I think that if we look closely at how the debtors use the fiat money system with and without the assistance of the savers, it will become clear that we will all be better off with a bifurcated monetary system. And it will certainly be clear that the savers have no business taking debtors on as the counterparty to their savings.
It would certainly be massively inflationary if we went from no debt to all of a sudden everyone borrowing at the same time. But in reality, there is someone working off his past debt whenever a new debtor goes into new debt. Of course old debtors and new ones don’t precisely offset each other, but that’s okay, because gold savings first float against the currency, and then they also float in their isolated circuit of choices made by savers based on the changing purchasing power of gold (not its currency price, but its purchasing power).
So gold has kind of a double float. It floats with the inflation/deflation of everything else. And then it also floats in a closed circuit consisting only of savers (and their "hoard/dishoard" choices), of whom the majority (measured by value stored) are intergenerational giants.
Now that I've hopefully established that in the hereafter a) "a little money (currency) goes a long way" and b) the savers are sufficiently protected against any inflationary mayhem the debtors may cause, let's zoom in on that small "monetary plane" and think about how it works.
In a future post I plan to delve into the vital and delicate relationship and balance between base money and bank credit money and how it affects the value of our money in terms of its ability to lubricate commerce. But for now, I have a couple of questions for you to ponder.
In thinking about the money supply (cash and credit inclusive) that is actually in the economy, would you count cash that is stacked up inside an ATM as part of that supply? Here's a hint: That cash is not in the economy until someone withdraws it from the ATM. If you count it while it's still inside the ATM then you are double counting that money.
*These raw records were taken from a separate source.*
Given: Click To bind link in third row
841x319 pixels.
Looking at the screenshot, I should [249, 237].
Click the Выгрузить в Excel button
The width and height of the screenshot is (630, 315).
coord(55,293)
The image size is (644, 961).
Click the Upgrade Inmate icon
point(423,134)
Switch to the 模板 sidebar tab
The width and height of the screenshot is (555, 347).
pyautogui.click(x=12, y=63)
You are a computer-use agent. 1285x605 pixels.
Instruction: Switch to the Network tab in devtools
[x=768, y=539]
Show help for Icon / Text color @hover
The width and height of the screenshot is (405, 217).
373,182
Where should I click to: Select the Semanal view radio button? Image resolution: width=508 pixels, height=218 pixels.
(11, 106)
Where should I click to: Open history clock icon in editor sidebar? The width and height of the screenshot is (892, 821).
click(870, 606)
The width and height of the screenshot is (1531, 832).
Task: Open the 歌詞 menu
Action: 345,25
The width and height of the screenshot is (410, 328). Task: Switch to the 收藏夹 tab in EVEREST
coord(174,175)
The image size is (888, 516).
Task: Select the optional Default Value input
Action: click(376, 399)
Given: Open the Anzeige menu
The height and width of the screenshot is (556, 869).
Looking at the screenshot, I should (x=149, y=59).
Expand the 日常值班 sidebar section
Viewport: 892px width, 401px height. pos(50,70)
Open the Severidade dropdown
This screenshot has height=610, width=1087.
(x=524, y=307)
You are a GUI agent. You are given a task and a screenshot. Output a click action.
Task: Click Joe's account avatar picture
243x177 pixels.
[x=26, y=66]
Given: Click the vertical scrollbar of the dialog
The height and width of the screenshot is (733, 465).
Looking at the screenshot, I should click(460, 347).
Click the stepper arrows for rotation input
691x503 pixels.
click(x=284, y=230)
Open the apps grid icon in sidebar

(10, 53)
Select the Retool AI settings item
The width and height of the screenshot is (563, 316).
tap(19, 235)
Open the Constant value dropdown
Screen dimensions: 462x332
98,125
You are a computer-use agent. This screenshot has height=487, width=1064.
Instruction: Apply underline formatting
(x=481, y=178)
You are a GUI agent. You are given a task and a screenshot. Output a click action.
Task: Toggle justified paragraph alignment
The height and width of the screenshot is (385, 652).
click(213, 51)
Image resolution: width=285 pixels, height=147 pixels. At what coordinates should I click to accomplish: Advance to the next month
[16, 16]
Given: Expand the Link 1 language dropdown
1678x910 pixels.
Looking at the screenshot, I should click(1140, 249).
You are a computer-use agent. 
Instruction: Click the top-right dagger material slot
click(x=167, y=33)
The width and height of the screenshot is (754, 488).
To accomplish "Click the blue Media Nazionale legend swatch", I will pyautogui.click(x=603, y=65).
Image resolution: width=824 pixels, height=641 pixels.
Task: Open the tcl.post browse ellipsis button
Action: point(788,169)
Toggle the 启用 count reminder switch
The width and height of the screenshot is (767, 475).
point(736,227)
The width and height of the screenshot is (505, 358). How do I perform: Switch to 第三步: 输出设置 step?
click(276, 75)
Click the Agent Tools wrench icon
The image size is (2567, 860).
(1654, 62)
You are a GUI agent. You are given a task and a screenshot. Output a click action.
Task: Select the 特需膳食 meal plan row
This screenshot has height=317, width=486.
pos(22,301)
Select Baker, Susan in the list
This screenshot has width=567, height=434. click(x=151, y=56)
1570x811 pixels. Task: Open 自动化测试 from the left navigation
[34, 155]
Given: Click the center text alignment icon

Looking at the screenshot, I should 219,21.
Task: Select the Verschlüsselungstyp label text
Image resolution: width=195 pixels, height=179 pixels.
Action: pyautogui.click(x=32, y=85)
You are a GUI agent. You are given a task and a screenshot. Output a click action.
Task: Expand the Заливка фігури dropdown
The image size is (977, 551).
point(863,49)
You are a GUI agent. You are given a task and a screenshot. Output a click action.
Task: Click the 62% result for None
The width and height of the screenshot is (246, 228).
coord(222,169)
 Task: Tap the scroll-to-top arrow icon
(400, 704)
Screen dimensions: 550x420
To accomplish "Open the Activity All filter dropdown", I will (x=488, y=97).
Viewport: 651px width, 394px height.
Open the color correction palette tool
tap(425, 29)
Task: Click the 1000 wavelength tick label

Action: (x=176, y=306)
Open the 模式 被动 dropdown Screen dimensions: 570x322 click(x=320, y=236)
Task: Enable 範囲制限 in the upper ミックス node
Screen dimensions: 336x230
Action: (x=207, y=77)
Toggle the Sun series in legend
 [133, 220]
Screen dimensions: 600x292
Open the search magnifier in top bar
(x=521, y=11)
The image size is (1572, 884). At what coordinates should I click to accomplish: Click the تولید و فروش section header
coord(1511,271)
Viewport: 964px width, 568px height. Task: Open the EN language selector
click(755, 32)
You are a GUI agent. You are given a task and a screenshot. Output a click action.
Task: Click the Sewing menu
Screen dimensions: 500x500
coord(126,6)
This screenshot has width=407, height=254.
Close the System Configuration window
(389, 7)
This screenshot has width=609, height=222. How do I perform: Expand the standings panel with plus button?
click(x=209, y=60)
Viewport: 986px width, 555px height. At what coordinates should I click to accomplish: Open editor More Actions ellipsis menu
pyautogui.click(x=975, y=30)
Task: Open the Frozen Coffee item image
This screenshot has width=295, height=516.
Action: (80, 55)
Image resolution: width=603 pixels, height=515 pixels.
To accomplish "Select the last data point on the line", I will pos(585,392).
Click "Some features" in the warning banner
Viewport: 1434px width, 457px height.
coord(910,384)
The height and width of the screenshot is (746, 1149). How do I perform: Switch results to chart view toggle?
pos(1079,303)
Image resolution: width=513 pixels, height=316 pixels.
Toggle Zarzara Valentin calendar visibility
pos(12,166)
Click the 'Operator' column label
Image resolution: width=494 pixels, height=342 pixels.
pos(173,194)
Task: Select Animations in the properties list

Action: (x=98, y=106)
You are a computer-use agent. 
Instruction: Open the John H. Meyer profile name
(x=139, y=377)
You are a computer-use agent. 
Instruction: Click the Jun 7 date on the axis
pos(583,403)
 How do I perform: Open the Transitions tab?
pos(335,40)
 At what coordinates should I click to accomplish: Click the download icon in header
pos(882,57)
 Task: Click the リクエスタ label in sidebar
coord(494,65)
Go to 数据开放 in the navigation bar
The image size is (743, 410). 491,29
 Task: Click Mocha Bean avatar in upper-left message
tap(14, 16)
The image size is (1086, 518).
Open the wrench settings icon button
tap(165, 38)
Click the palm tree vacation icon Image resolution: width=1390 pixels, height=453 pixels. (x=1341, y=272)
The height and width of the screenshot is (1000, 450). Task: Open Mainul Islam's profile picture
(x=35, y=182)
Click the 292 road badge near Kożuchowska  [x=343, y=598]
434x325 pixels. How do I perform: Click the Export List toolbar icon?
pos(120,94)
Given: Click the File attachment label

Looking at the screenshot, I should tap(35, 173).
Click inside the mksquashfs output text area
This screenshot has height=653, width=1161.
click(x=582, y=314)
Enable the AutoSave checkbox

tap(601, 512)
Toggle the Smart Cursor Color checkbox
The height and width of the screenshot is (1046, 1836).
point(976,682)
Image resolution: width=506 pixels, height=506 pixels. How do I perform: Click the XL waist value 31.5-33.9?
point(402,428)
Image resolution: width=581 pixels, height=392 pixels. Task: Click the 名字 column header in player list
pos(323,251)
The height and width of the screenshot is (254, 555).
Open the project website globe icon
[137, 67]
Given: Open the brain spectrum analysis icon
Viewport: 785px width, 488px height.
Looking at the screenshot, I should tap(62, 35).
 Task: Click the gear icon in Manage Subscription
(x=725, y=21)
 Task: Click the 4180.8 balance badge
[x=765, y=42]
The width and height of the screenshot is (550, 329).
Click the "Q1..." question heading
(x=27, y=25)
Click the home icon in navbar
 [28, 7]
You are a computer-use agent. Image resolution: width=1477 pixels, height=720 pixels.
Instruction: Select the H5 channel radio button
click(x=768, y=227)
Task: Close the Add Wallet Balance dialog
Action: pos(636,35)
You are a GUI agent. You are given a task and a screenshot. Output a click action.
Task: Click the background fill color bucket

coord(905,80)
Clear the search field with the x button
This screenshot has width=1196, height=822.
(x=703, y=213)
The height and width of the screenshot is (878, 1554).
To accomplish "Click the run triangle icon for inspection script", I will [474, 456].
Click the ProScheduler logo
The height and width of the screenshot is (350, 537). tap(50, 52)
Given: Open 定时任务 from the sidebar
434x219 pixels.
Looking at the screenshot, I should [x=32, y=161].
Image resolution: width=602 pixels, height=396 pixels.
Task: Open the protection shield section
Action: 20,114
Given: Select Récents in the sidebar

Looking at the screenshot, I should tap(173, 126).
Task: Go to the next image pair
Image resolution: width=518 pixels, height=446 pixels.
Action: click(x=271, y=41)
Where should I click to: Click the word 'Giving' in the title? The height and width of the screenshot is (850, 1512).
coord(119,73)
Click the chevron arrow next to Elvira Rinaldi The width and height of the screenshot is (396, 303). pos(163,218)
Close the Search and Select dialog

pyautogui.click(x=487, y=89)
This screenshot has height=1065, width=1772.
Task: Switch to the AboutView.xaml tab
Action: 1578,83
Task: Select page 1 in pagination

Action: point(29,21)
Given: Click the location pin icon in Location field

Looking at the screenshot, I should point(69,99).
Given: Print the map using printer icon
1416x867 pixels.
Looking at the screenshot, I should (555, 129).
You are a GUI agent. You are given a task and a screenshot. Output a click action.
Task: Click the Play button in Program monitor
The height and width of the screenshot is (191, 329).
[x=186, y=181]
Is it a positive sign for the future when there are $Trillions in savings sitting in cash and near cash equivalents? All that money must mean we are loaded, right? It must mean our cash dollar is strong which implies the market thinks it will be that way in the future, right? If $Trillions are good, wouldn't $Quadrillions, $Quintillions or $Sextillions be that much better? And with this thought in mind, does a rising amount of savings crowding into cash and near-cash equivalents represent a positive or negative view of the future?
Those super-low rates at the short end of the yield curve represent really big money, too big for FDIC protection, that just wants to save itself. It is big money that, like Bill Gross says, is far more concerned about the return of money (purchasing power preservation) than the return on money (yield). That short end is an awfully crowded place in the land of ZIRP forever and monetary evolution, especially when you consider the time factor. (H/T OBA)
Of course, what I have described above is a simple model. The reality will be a bit more complex. For instance, gold will have some competition although it will be tiny in comparison to today. Some government debt will likely compete for your savings. But the US government, for example, will have to compete just like the Greeks do today. And we will still have a much more limited menu of investments and trading opportunities to lure you into putting your hard-earned savings at risk.
Like I said at the top, I can't help you much with what it will look like after you die. My crystal ball ain't that kind of crystal ball. But I can tell you that somewhere, some way, some day we will all find out. Fortunately though, my crystal ball does work for the monetary and financial future. It paints a nice, clear picture, yet on timing it's still a little hazy. But one thing it does make perfectly clear is that it's just a question of time.